Exercise material:
══════════════════════════════

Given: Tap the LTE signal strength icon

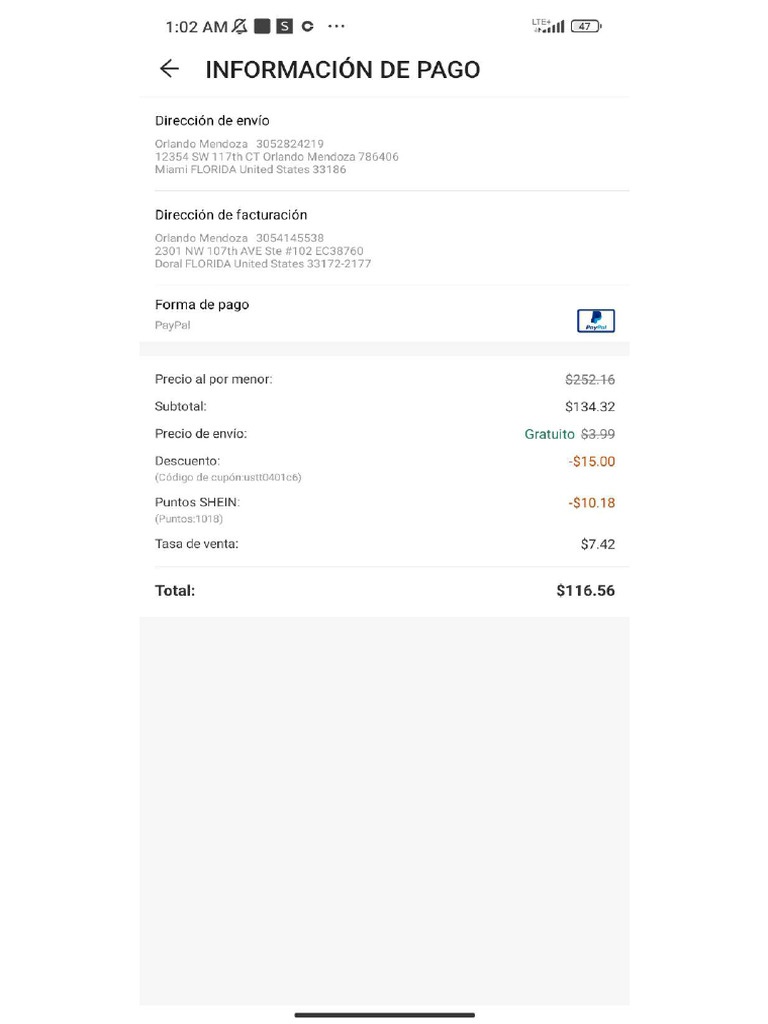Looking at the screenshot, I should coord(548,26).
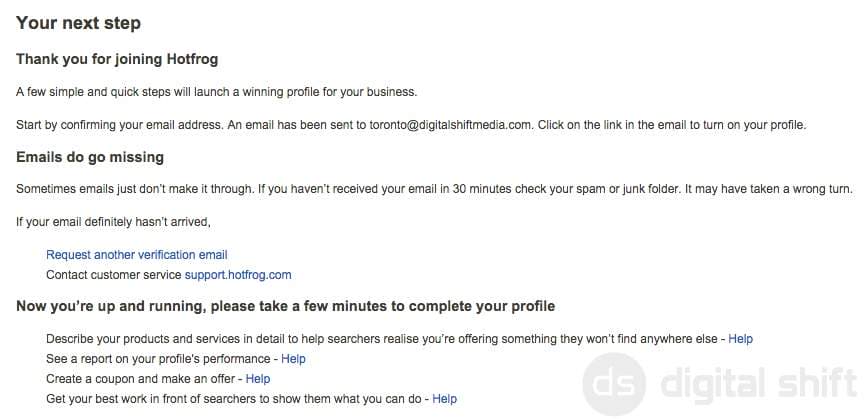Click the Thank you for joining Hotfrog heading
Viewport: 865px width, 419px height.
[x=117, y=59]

══════════════════════════════

Task instructions: Please find every line in the listing that contains the string "Given" and copy those lines. Case matters when matching.

Task response:
Given: Tap the LTE signal strength icon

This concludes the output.